だってレアルードはいわゆる『勇者』なわけで。『勇者』が『魔王』の元に辿り着けるようにエルフは世界に幾つも仕掛けをしていったわけで。
……ああ、そっか。『辿り着けるように』なんだ。『倒すため』に旅に出るけど、実際倒すのは『シーファ』ってことか……。いや、倒せなかったわけだけど。
そう、『倒せなかった』。その事実は『記憶』にある。でも、そこで何が起こったのか――起こるのかは分からない。

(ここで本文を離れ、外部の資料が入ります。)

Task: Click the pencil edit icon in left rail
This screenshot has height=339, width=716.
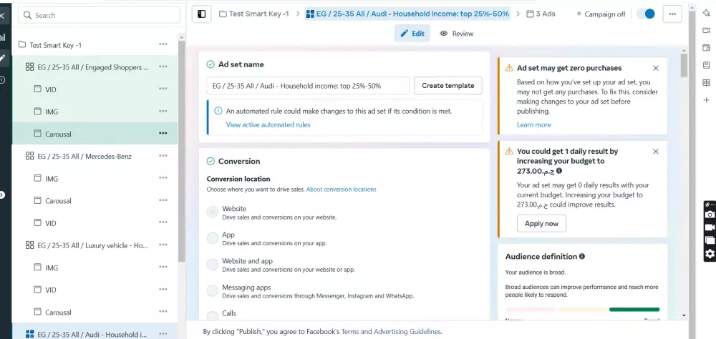Action: [4, 57]
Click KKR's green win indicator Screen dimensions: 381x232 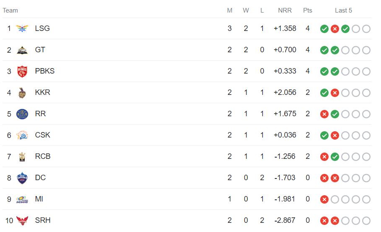pyautogui.click(x=324, y=93)
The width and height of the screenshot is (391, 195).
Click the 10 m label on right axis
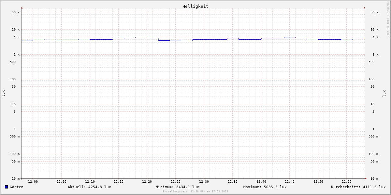374,179
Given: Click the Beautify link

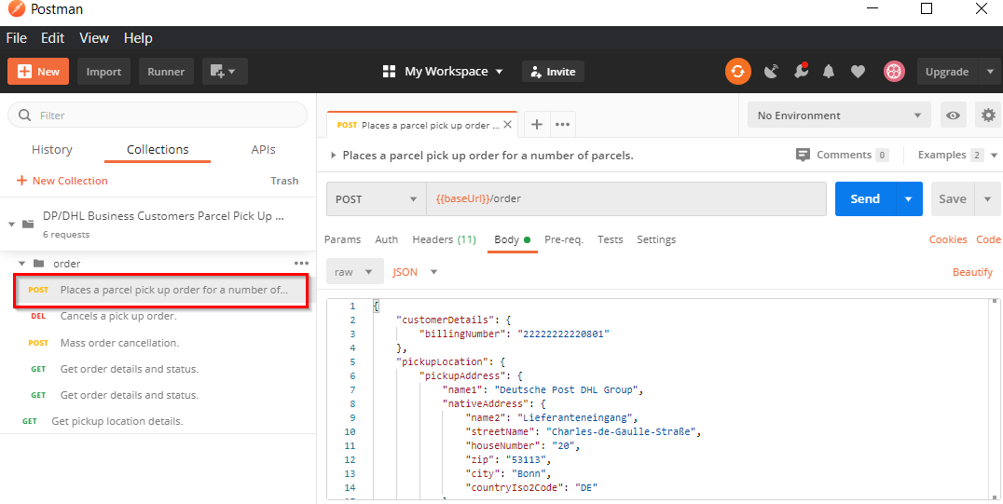Looking at the screenshot, I should [972, 272].
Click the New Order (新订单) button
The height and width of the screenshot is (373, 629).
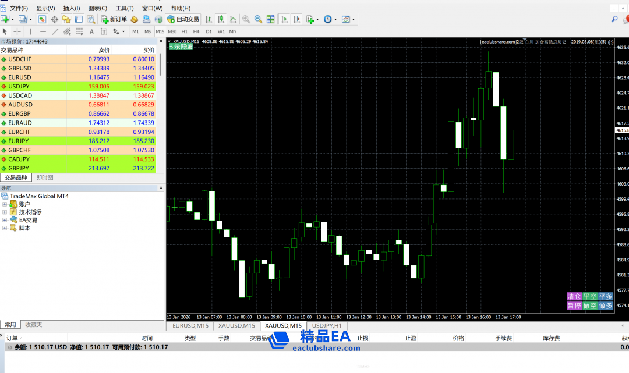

ってことは、その『記憶』が私に知られるとマズいってことなんだろう。
それが多分、『説明できない』って言ったことにも関わってる。
……うーん、これって多分深く考えないでいた方がいいんだろうけど、気になるなぁ……。
今度『繋がった』ら、こうやって考えるのがセーフなのかアウトなのかは訊かないと。
あ、そういえばこの間の最後、何て言ったかも訊いておけばよかった。忠告って言ってたし、確認しておいた方がいいよね。
でもいざ会話するってなると忘れそう。メモ帳とかこの空間に持ち込めればいいのに。
まあ夢(?)だし無理ですよね分かってる。そもそも私が忘れなきゃいい話だよね……。